REQUEST. Recast the rows below as a two-column CSV with the header columns "prompt" and "response", one line per row. Place each row's text and its answer in separate quoted fields, and replace any line breaks with spaces.

---------- GIVEN RECORDS

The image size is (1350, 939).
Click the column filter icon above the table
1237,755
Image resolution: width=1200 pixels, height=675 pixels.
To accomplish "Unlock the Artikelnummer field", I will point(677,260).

--------------------

ANSWER FOR THE TASK.
prompt,response
"The image size is (1350, 939). Click the column filter icon above the table","1237,755"
"Image resolution: width=1200 pixels, height=675 pixels. To accomplish ""Unlock the Artikelnummer field"",","I will point(677,260)."